Scan the material below and copy every line holding the word "Политика".

Supplied data ▸
━━━

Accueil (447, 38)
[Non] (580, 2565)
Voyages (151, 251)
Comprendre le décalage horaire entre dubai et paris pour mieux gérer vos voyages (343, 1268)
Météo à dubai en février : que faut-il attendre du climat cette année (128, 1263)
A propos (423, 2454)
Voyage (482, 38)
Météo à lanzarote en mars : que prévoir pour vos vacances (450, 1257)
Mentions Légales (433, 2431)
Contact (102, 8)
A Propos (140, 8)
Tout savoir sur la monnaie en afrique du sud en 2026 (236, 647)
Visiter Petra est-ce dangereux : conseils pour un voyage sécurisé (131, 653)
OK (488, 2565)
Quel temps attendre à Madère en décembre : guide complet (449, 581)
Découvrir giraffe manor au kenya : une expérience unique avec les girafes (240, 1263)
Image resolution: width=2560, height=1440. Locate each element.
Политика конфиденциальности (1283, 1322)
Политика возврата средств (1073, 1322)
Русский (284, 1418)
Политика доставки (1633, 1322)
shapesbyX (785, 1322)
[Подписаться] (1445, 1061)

━━━

Finished exercise ▸
Политика конфиденциальности (1283, 1322)
Политика возврата средств (1073, 1322)
Политика доставки (1633, 1322)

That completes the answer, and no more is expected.